Asitler ve Bazlar

May 1, 20203 dakika



1. Asitler

Asitler, hemen hemen bütün kimyasal maddelerin yapısında bulunabilen hem en yararlı hem de en tehlikeli bileşiklerdendir. Asit terimi Latince de “ekşi” anlamına gelen acidus sözcüğünden türetilmiştir. Gerçekten te bu bileşiklerin çoğunun tadı ekşidir. Örneğin sitrik asit (limon), asetik asit (sirke), hidroklorik asit (tuz ruhu), nitrik asit (kezzap) ve sülfürik asit (akü asidi) en bilinenleridir.



Asitlerin Genel Özellikleri

Tatları ekşidir (limon, sirke)

Mavi turnusol kâğıdının rengini kırmızıya dönüştürürler

Yakıcı ve aşındırıcı etkileri vardır

Suda çözündüklerinde genel olarak ortama (H+) iyonu verirler

Asit çözeltilerinin pH değeri 7’den küçüktür

Sulu çözeltileri elektrik akımını iletir

Üzerlerine fenolftalein çözeltisi (müshil ilacı) damlatıldığında renk değiştirmezler

Asit çözeltileri metil oranjın (metil turuncusu) rengini turuncudan kırmızıya dönüştürürler

Bazlarla nötrleşme adı verilen bir tepkimeye girerek tepkime sonunda tuz ve su oluşmasını sağlarlar



2. Bazlar

Genel olarak yapılarında bir hidroksil iyonu (OH-) ile en az bir metal iyonu bulunduran bileşiklere baz denir. Bazlar asitlerle birleşerek nötrleşme adı verilen bir tepkimeye girdiklerinde reaksiyon sonunda artık ne asit ne de baz özelliği gösterern ve tuz adı verilen nötr bir bileşik oluşur. Bazlara örnek olarak çeşitli sabun türleri, sodyum hidroksit (kostik, sudkostik), amonyak, sodyum bikarbonat (yemek sodası) ve kalsiyum karbonat(kireç taşı) örnek olarak verilebilir.



Bazların Genel Özellikleri

Tatları acıdır (sabun, kül, tatlı su)

---------------

* _Çalışma yönergesi_: Lütfen asitler ve bazlar konulu metni kaldığı yerden sürdürün.

* _Malzeme_:

---------------

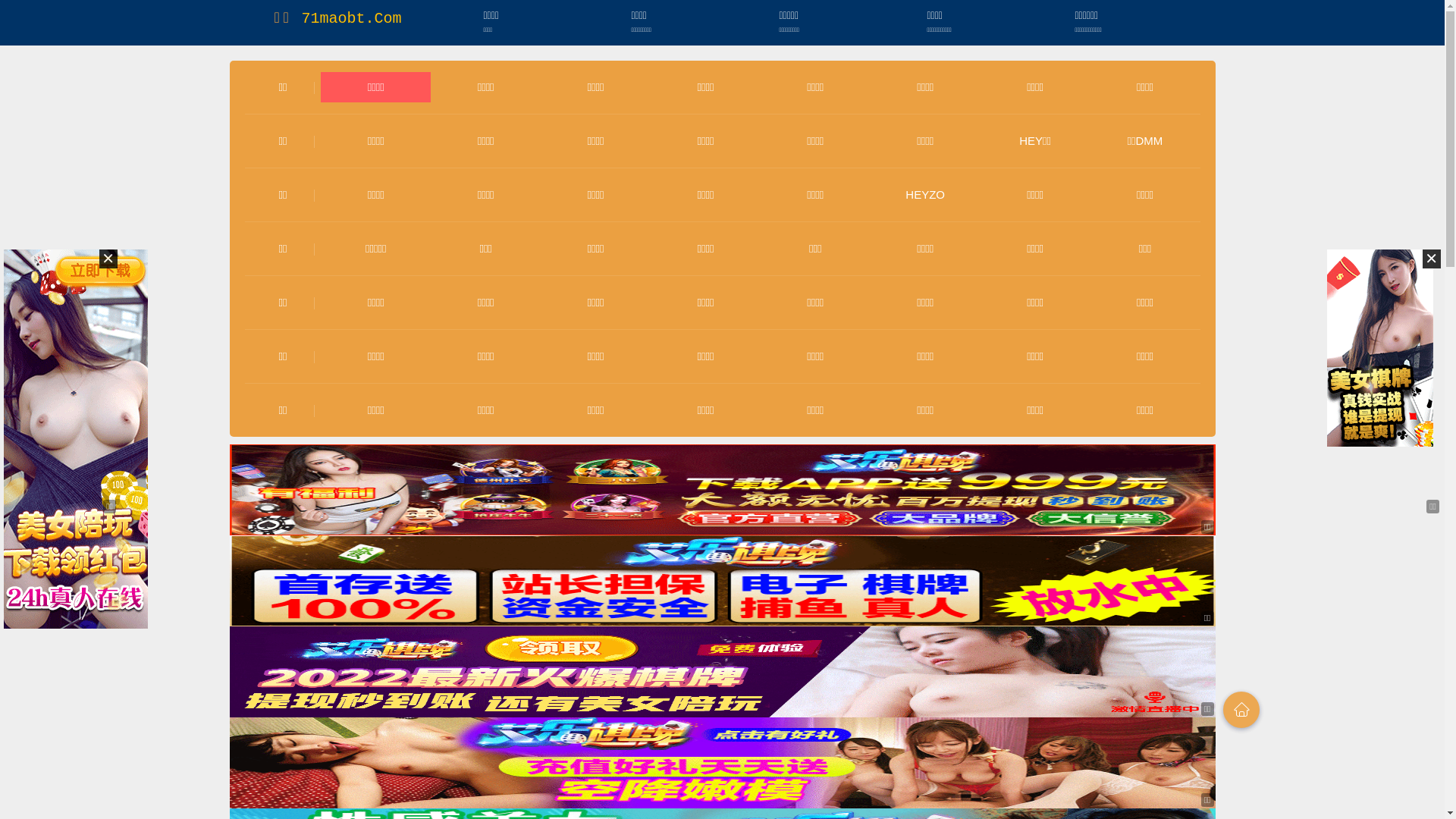 This screenshot has height=819, width=1456. What do you see at coordinates (350, 18) in the screenshot?
I see `'71maobt.Com'` at bounding box center [350, 18].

---------------

* _Yanıt_:
Kırmızı turnusol kâğıdının rengini maviye dönüştürürler

Ele kayganlık hissi verirler

Suda çözündüklerinde genel olarak ortama (OH-) iyonu verirler

Baz çözeltilerinin pH değeri 7’den büyüktür

Sulu çözeltileri elektrik akımını iletir

Asitlerle nötrleşme adı verilen bir tepkimeye girerek tepkime sonunda tuz ve su oluşmasını sağlarlar



Asitlerin ve Bazların Tanımı İle İlgili Teoriler

1. Antoine Laurent Lavoisier 'e Göre Asit

Fransız Kimyager Antoine Laurent Lavoisier, bütün asit bileşimlerinde olduğunu varsaydığı gaza Yunanca “asit yapıcı” anlamına gelen oksijen ismini vermişti. Ama bugün hepimiz bu tanımın doğru olmadığını biliyoruz. Örneğin HCl (Hidroklorik) asidin bileşiminde tek bir oksijen atomu bile yoktur.

2. Svante Arrhenius Asit-Baz Tanımı

Arrhenius’a göre; asitler, suda çözündüklerinde ortama hidrojen iyonu (H+) verebilen bileşikler iken bazlar ise, suda çözündüklerinde ortama hidroksil (OH-) iyonu verebilen bileşiklerdir. Arrhenius, sulu çözeltilerinde tamamen (%100) iyonlarına ayrışabilen asitleri ve bazları kuvvetli asit ve baz olarak tanımlarken, sulu çözeltilerinde kısmen iyonlarına ayrışabilen asitleri ve bazları ise zayıf asit ve baz olarak kabul etmiştir.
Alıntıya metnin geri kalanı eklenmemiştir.